O responsável por fechar a transferência com Kléber Leite foi Joan Gaspart, então vice-presidente do Barcelona. Em uma reunião que aconteceu em um hotel na Espanha, os dois dirigentes fecharam um acordo. E dentro desse acordo tinha um outro acordo: se o Flamengo vendesse Romário a um time espanhol com menos de um ano, teria que pagar uma multa. O vice-presidente do Barça admite que era contrário aquela saída do Baixinho.
- Romário teve alguns problemas com a comissão técnica do Barcelona e eles, não eu, decidiram que poderíamos escutar propostas de outros clubes por ele. Seguramente, se eu fosse politicamente mais forte na época, eu não teria vendido o Romário Mas existiam outros que mandavam mais do que eu e decidiram iniciar a negociação com o Flamengo - recorda Joan Gaspart.
No seu primeiro ano com a camisa do Flamengo, Romário foi o artilheiro que se esperava, mas não tão decisivo. O único troféu levantado pelo Fla neste ano foi a Taça Guanabara. Em uma época de disputa de Rei do Rio - um título disputado pelo Baixinho, Renato Gaúcho, Túlio Maravilha e Valdir Bigode -, quem riu por último foi o atacante do Fluminense, que marcou de barriga e garantiu o título estadual. Mas sempre polêmico, Romário ficou marcado para uma de suas frases célebres.
- O que eu tenho para falar para a torcida do Vasco? É que eles levem muito lenços para o estádio, porque eu vou fazer eles chorarem - disse logo na sua apresentação.

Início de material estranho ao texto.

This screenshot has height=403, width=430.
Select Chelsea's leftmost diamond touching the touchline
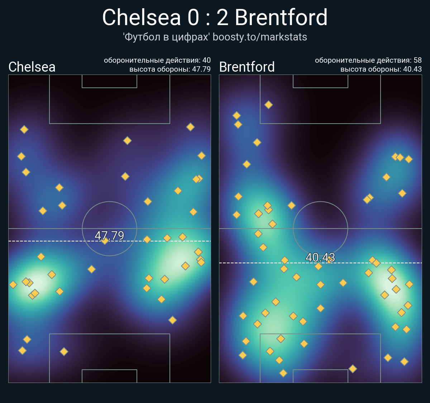[13, 284]
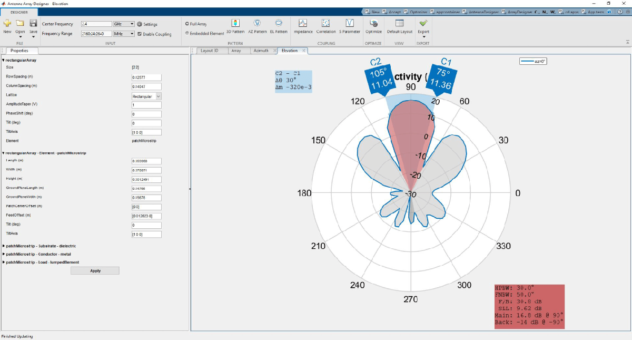Choose the Embedded Element radio option

click(187, 33)

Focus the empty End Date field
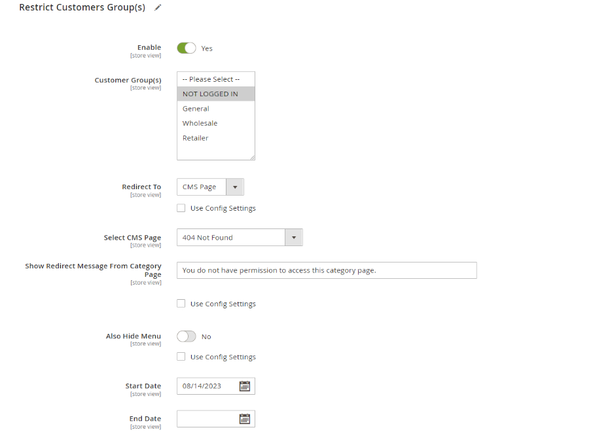[206, 419]
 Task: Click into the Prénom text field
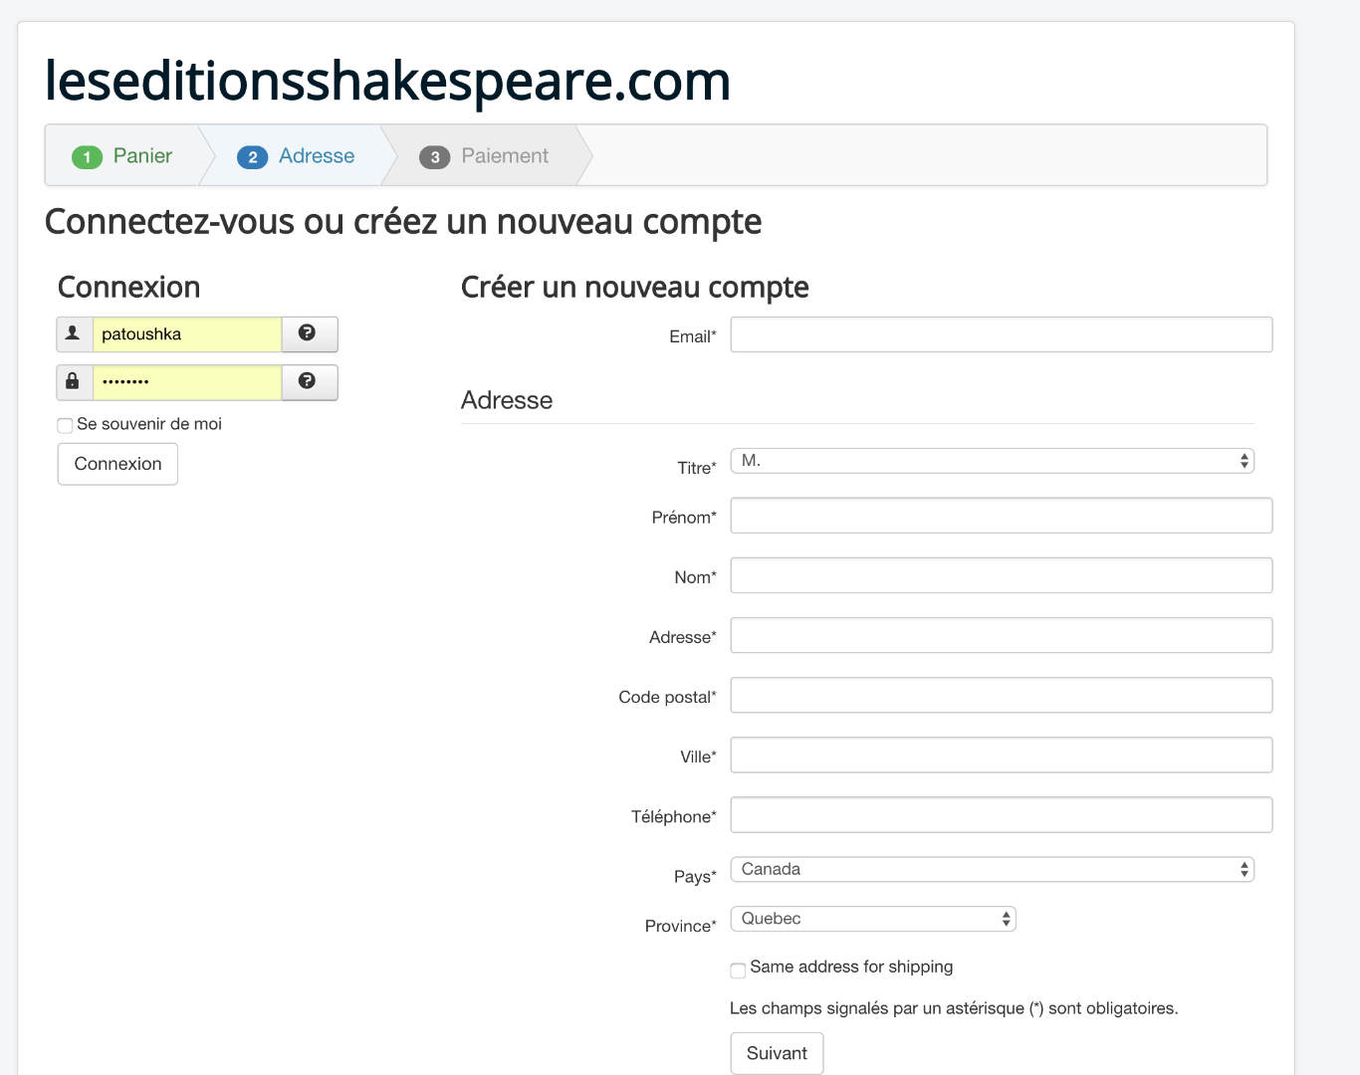[1001, 516]
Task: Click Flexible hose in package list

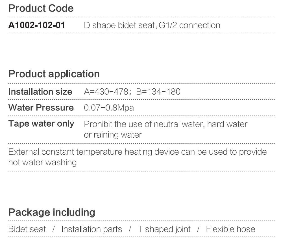Action: 230,229
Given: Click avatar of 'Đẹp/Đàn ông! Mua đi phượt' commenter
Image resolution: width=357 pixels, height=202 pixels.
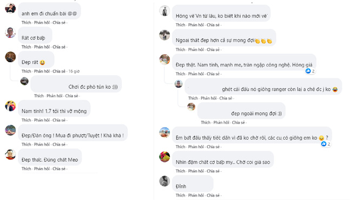Looking at the screenshot, I should (x=10, y=130).
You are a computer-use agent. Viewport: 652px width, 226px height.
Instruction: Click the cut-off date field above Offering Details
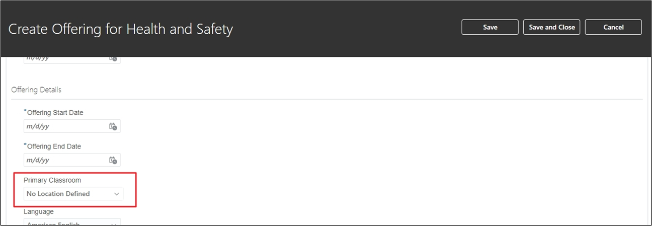pos(64,59)

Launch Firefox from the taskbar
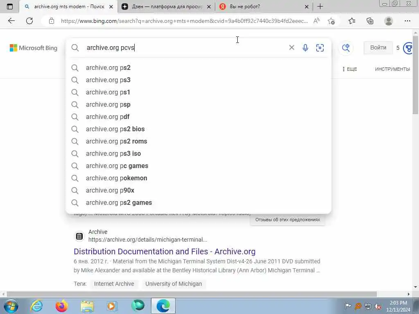click(x=61, y=306)
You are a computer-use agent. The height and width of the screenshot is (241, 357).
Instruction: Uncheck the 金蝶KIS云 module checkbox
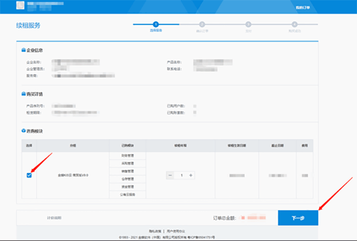pyautogui.click(x=29, y=175)
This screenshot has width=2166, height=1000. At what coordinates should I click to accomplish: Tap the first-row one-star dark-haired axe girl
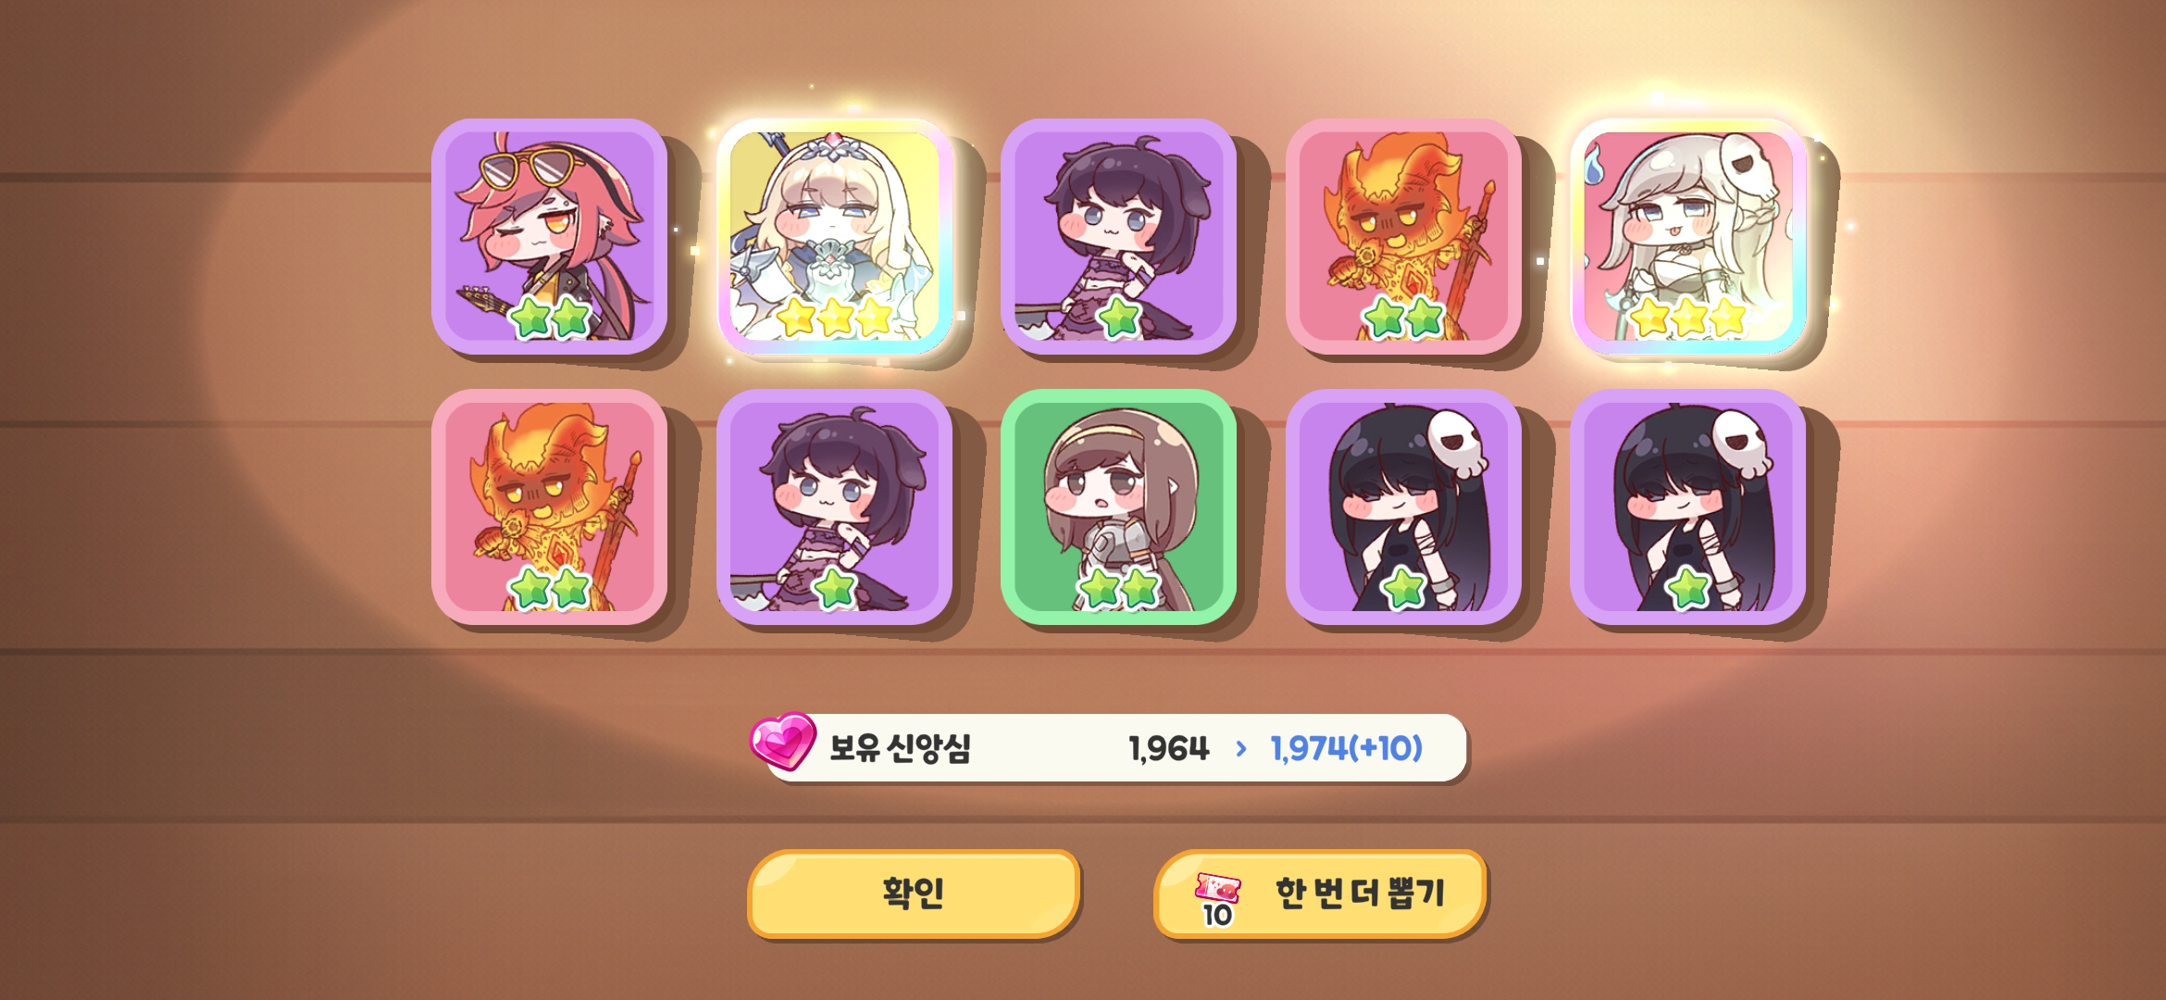click(1119, 236)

Ao todo, em 1995, Romário fez 61 jogos com a camisa do Vasco e marcou 45 gols. Disputou seis campeonatos (Carioca, Brasileiro, Copa do Brasil, Taça Teresa Herrera, SuperCopa dos Campeões da América e Copa dos Campeões Mundiais) e ainda fez mais 12 amistosos (nacionais e internacionais) até sair para o Valência, da Espanha, em 1996.